Así fue como To Kill a Mockingbird cayó en mis manos. No tuve opción y, contra mi voluntad como mucho de lo que hacíamos en la secundaria, lo tuve que leer. Completito, sin saltarme capítulos, sin que me lo platicara un compañero, sin ver la película como rápido recurso.

Cuando lo acabé, lo nombre mi libro favorito. A los trece o catorce no había leído ninguna biblioteca; con trabajos mi cultura literaria se comparaba con el contenido de un buró, así que no tenía mucho con que contrastarlo, pero el texto de Harper Lee, algún efecto logró en mí.

Aticus Finch, un abogado blanco estadounidense del sur segregacionista, defiende a un africoamericano en un juicio que, de inicio está perdido.

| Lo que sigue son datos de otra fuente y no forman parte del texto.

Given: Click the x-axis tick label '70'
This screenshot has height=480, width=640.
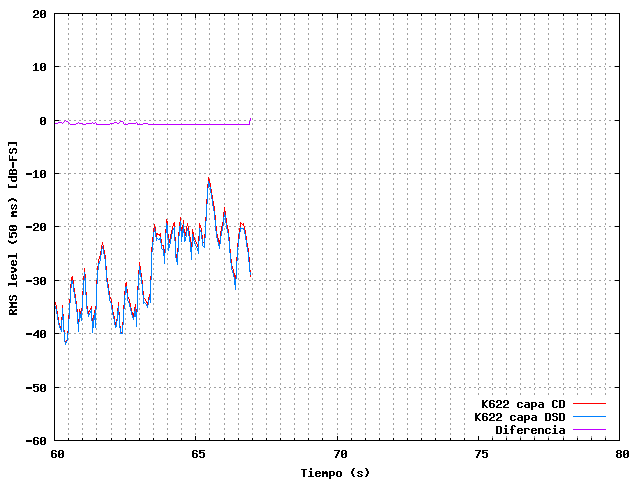Looking at the screenshot, I should tap(339, 453).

Su hija Scout, de seis años, pelea contra los niños que insultan el nombre de su padre por haber tomado el caso y conoce la empatía cuando entiende más de la vida de uno de sus vecinos que no sale de su casa. Y así, entre letras impresas, se inmortalizan las frases: “quería que descubrieras lo que es el verdadero valor, hijo, en vez de creer que lo encarna un hombre con una pistola. Uno es valiente cuando, sabiendo que la batalla está perdida de antemano, lo intenta a pesar de todo, y lucha hasta el final, pase lo que pase. Uno vence raras veces, pero alguna vez vence” (Aticus Finch a su hijo Jemm), “Uno no comprende realmente a una persona hasta que se mete en su piel y camina dentro de ella”.

No he releído Matar a un Ruiseñor. Me quedé con lo que me dejó cuando apenas comenzaba a entender que un libro podía servir para algo más que decorar un librero. La autora sin mucho ruido murió la semana pasada en el mismo pueblo que inspiró la historia. Su funeral fue breve y de bajo perfil. Un periodista escribió haber visto ruiseñores en los árboles del cementerio. Yo me recordé en un pupitre. Leyendo.